Brontekst -
Verzamelde opstellen. Bundel 3
(1897)–Lodewijk van Deyssel– Auteursrecht onbekend
[pagina 73]
| |
[pagina 75]
| |
Van Eeden's Ellen.Deze recensiën worden op die manier een koncert; een koncert, waar geen menschen, die fluisteren en ijdel en laag zijn, mijn aan-dacht kriebelen, waar geen helle witheid van oninnige zaal mijn mijmerkijken bezeert, maar een muziek-dag, dien ik kan hooren, in mijn zielezaal, die ik mij kleurloos heb behangen, waar mijn aandacht onbewegelijk in open-staat, als stil effen licht, waarin de verzen-melodieën hun klaterende, laayende kleurgloeyingen als zwaar opbonkende armgebaren, als dikke bliksemknuppels, rood, paars, grijs, zwart, goud, in heenduwen, of als een tintelende zilvermist, met zacht-schitterend brekende traankralen, hun plechtige waseming, met trillende deiningen, in doen stijgen. Na de stemmen van Gorter, de stemmen van Van Eeden. Na het groot-dadelijk-hevig-zwaar-uitgestuipte, het grootsch-zacht-breed-luid-opgeweende; na de schrikken en kreten, die Gezichten als getransfigureerde werkelijkheden werden, die gemaakt zijn zoo-dáar-dáar-dadelijkuit-den-mensch als de schepsels, de aanpakbare schepsels van zijn gillend willen, daar, buiten, daar, voor, daar, naast hem, daar, tegen hem aan, - de klachten en neurie-droomen, die zacht en teeder in het peins-hoofd aan-vingen, zich langzaam verbreeden en zwellen, hooger en hooger, vloedend en wassend, ópgolvend als een droomenzee, met deiningen als sleepen van vrouwengewaden, als vluchtende stofwolk-glooyingen schuin-op | |
[pagina 76]
| |
voor den wind, tot een sterke stormslag in hen neêrslaat, en de storm, zelf verdwenen, nog voortleeft ónder en in de golven en ze opstoot en ze aftrekt, getooid met de pracht hunner nek-trotsche schuimruischingen, zoo als in zee als de luchtstorm voorbij is. Na de scherp gehoekte, in stoltende schokken uitgehuiverde diktiën der Sensatie, die zoo dadelijk leeft en wil en is, dat zij plots in haar eigen, nieuw, vreemd, toch-zoo-moetend rhythme vaststoot, als een mensch wiens ziel zoo bovenmenschelijk wezen zoû, dat het lichaam zich als een onbekend soort lichaam daarnaar zoû vormen, - de in de zachte lijnwaden der eeuwig-schoone rhythmen gewonden diktiën der Fantasie, tot in de hoogste beroeringen en verheffingen behoudend den zachten glans van paarlen en paarlemoer, niet naakt om dat zij niet naakt willen staan voor het aangezicht van God, niet rauw gillend en snikkend, om dat zij eene melodie hebben gevonden voor hun hoogste schreyen. Over Ellen ben ik ziels-verheugd. Met Ellen is Van Eeden in de Hooge-Literatuur. Ellen heeft de immense schoonheid van een eindelijke, opperste, zelf-ontdekking, de groote botsing van de ziel tegen den Hoogen-Hartstocht, het ontgloeyen en in brand slaan van de passiekern die zij lang smeulend in zich droeg: Toen lag 't Wonderschoon meer in lichten dag.

Aangeleverd materiaal -
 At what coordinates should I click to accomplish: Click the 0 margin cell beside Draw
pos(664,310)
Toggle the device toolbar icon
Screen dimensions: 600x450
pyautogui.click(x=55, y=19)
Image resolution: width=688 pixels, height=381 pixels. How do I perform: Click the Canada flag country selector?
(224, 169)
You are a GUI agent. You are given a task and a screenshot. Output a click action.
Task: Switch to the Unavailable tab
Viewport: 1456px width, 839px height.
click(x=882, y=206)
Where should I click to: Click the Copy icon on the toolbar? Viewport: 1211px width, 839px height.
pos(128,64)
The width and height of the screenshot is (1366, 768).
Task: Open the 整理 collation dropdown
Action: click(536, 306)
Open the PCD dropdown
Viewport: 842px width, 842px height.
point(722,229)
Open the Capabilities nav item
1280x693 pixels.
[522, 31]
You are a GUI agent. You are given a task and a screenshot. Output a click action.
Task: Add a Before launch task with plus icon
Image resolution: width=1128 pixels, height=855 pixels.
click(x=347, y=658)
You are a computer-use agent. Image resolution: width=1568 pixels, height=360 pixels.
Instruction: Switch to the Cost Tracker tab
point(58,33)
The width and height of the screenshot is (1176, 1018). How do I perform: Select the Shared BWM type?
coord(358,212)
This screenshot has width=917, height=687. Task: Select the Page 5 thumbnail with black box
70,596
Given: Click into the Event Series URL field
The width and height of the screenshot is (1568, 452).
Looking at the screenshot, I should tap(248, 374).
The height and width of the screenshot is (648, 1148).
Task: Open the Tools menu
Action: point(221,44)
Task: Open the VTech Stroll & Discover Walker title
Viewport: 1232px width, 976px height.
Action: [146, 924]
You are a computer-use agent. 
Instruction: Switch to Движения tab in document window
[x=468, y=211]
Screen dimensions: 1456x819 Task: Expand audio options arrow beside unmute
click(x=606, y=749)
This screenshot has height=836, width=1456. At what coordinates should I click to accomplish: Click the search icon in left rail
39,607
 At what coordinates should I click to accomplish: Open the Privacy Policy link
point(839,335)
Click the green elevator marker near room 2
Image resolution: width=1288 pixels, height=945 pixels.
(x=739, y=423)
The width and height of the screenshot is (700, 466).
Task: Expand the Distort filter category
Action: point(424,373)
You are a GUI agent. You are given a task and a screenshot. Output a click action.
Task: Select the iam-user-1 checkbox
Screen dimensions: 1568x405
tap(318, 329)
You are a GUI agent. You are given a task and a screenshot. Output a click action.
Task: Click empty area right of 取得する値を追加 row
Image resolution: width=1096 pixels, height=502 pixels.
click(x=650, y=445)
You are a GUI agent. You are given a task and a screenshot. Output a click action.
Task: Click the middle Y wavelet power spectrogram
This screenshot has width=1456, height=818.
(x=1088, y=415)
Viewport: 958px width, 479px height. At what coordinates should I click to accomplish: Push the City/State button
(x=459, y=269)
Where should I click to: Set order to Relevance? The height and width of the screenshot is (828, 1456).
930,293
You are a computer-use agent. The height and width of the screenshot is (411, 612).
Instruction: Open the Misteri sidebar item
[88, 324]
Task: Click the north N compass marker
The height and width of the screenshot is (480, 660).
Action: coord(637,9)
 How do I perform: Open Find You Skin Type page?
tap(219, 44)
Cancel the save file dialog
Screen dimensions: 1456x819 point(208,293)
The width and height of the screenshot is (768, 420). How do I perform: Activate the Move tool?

Opdracht A -
Beantwoord de volgende vragen over de bespreking van Ellen, elk op een eigen regel:
(i) Waarmee worden deze recensies in de eerste zin vergeleken?
(ii) Wiens stemmen gaan in de bespreking van Ellen vooraf aan de stemmen van Van Eeden?
(iii) Waarin is Van Eeden volgens de bespreking met Ellen terechtgekomen?
Opdracht B -
Schrijf de bespreking van Ellen verder, aansluitend op de laatste zin.

Antwoord A -
(i) Met een koncert.
(ii) Die van Gorter.
(iii) In de Hooge-Literatuur.

Antwoord B -
.............
God! was dit hier zóó groot! dit wist ik niet,
Is dit mijn ziel, dit hooge schoone Huis,
Waar alles straalt en flonkert, waar goudwaas
Opwolkt langs donkerrotsige gewelven,
Hoog als de nacht, waar diamanten hangen
Stil-flonkerend in den gloed, goud-ader blinkt
In brokkeligen wand van witten steen?
..............
| |
[pagina 77]
| |
Totdat één Vonk zijn dorre Ziel ontsteekt
En ook in hèm de Wereldbrand uitbreekt
En hij zijn' God bij 't licht dier Vlammen vindt.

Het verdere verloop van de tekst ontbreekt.